John Bingley Garland’s best-known work was a gift from himself to his daughter Amy: an album of collages. The album has been colloquially named ‘The Blood Book’ because of the intricate collages adorned with droplets of carefully applied red paint which look like blood. The two collages to be gifted to the Fitzwilliam were from a collection of works that are thought to have been intended to make up another album, much like ‘The Blood Book’, but they were never bound together. The collages of engravings and gold paper, dating around 1850, engage with religious themes and the annotations embedded within them reveal a sophisticated degree of intellectual thought. The works themselves were donated by former Director of The Fitzwilliam Museum, Tim Knox, who expressed a wish that they be allocated to the Museum.
John Hamilton Mortimer’s 'Head of Bardolph' is a preparatory drawing made by the artist for his series of engravings depicting 12 characters from Shakespeare. The drawing depicts the soldier and thief Bardolph, who appears in Henry IV Part One and Part Two, The Merry Wives of Windsor and Henry V. He is the subject of ridicule for his unsightly facial features: his swollen, red nose and carbuncle-covered face. The drawings were new in their approach to illustrating Shakespeare as they focused on specific characters rather than scenes with Mortimer using his own interpretation of the text to imagine their appearances.

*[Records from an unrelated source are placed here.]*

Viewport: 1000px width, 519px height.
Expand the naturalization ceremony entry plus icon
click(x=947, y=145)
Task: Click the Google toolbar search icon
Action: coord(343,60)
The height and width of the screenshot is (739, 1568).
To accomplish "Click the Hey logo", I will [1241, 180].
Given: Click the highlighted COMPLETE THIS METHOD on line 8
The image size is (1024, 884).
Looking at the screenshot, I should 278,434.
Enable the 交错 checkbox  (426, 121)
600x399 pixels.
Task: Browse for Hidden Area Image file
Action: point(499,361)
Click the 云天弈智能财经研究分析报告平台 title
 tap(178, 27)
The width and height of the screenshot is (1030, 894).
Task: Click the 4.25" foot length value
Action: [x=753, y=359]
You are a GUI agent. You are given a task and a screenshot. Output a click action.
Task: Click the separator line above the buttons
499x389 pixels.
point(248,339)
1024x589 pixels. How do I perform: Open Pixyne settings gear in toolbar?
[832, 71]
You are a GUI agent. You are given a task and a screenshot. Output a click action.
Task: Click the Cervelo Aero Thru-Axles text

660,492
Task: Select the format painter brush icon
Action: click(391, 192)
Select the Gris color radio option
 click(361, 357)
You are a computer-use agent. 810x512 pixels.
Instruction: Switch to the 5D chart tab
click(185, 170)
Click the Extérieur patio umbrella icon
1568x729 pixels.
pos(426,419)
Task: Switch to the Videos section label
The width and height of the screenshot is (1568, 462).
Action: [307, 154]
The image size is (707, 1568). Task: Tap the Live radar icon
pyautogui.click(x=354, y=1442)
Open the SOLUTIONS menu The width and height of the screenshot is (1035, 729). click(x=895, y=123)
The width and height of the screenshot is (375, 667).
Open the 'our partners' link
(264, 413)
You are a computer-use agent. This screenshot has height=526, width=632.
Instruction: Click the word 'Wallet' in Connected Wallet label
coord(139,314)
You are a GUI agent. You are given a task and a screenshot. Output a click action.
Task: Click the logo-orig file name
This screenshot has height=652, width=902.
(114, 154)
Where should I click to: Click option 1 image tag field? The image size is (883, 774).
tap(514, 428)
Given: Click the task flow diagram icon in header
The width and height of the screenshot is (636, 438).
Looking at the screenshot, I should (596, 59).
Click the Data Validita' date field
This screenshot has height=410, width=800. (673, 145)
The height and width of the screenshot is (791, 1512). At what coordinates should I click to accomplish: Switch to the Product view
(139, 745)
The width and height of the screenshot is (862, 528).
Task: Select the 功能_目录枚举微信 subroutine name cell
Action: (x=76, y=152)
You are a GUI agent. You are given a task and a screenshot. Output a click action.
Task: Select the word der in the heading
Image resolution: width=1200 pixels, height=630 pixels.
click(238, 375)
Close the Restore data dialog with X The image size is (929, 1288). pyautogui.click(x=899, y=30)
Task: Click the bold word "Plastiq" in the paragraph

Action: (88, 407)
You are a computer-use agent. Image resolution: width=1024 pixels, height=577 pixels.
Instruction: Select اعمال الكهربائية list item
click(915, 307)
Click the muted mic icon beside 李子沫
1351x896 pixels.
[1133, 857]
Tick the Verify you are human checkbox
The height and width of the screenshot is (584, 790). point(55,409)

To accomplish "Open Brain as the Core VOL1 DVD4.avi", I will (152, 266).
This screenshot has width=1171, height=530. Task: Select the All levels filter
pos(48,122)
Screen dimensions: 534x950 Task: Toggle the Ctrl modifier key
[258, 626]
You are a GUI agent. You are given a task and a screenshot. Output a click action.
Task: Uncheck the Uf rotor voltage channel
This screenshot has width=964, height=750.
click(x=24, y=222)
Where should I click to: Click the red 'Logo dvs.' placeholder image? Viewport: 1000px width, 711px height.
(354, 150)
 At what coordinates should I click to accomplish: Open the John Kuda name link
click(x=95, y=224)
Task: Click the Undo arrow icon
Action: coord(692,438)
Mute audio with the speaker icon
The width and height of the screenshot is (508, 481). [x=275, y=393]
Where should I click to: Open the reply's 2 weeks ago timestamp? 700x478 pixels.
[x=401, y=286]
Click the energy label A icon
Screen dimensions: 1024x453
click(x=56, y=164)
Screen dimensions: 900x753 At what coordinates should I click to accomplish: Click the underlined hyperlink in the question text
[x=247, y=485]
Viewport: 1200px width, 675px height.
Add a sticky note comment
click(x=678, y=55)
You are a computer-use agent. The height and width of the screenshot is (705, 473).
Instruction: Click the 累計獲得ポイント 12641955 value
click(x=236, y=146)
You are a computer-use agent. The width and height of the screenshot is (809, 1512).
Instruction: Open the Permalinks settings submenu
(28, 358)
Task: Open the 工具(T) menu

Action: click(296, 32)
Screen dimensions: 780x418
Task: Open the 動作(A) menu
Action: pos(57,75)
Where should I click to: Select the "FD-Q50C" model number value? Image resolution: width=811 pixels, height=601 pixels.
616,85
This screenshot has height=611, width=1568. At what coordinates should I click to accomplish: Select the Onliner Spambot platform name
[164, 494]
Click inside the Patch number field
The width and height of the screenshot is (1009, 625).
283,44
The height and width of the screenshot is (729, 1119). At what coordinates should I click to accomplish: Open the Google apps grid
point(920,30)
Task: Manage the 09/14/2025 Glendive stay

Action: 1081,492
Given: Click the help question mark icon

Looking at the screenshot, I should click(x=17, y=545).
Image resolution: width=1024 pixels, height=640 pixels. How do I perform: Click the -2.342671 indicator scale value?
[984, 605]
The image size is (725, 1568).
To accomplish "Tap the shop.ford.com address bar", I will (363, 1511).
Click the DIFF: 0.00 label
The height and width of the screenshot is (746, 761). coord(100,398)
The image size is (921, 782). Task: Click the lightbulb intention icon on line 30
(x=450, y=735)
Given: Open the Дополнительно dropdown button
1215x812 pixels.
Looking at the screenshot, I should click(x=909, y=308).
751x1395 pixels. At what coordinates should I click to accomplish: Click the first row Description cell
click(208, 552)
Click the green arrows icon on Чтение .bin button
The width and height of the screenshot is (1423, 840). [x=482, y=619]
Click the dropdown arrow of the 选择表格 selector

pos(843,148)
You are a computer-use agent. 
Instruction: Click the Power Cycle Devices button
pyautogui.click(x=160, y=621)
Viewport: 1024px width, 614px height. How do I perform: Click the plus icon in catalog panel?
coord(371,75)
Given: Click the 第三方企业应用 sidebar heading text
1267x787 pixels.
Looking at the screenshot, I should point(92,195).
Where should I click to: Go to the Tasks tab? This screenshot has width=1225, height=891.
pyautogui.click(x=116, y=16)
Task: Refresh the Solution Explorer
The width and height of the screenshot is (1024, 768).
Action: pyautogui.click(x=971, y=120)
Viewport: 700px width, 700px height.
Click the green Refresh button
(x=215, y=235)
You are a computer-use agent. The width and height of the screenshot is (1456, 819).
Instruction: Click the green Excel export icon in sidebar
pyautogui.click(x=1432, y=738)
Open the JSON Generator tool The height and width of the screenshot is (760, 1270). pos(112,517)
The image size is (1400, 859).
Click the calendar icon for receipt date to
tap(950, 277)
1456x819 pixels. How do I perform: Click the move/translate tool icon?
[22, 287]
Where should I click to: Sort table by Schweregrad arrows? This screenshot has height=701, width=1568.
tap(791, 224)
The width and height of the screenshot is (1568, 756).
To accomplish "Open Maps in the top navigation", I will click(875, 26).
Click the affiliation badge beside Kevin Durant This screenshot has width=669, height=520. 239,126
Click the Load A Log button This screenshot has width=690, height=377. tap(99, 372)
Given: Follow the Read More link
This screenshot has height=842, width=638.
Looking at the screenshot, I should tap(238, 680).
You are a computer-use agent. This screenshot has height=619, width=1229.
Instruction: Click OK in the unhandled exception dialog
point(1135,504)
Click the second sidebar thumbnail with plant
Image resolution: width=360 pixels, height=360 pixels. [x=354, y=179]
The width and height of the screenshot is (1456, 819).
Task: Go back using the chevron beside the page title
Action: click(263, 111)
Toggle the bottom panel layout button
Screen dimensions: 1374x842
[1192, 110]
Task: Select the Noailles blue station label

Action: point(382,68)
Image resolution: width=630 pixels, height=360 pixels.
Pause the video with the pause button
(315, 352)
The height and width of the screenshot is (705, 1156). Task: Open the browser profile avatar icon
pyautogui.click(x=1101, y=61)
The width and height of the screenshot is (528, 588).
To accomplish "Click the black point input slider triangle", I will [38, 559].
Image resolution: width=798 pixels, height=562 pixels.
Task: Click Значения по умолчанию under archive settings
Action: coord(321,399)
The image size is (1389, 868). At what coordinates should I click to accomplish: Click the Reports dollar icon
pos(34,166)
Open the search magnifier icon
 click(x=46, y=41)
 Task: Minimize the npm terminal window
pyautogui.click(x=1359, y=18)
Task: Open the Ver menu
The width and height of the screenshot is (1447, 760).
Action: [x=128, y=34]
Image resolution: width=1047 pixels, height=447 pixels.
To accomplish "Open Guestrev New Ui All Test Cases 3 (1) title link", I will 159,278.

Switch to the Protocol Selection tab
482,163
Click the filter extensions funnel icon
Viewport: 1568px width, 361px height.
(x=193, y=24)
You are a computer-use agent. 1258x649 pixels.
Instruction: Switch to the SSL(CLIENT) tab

The Cultural Gifts Scheme (CGS) enables UK taxpayers to donate important works to the nation receiving a tax reduction based on a set percentage of the value of the object they are donating. Together with the Acceptance In Lieu scheme, cases worth nearly £54 million were accepted for the nation this year.
Today (10 December 21), Arts Council England have published their annual report on the schemes, highlighting the fantastic works which have entered public collections thanks to the these schemes.
Image: One of The Blood Collages by John Bingley Garland.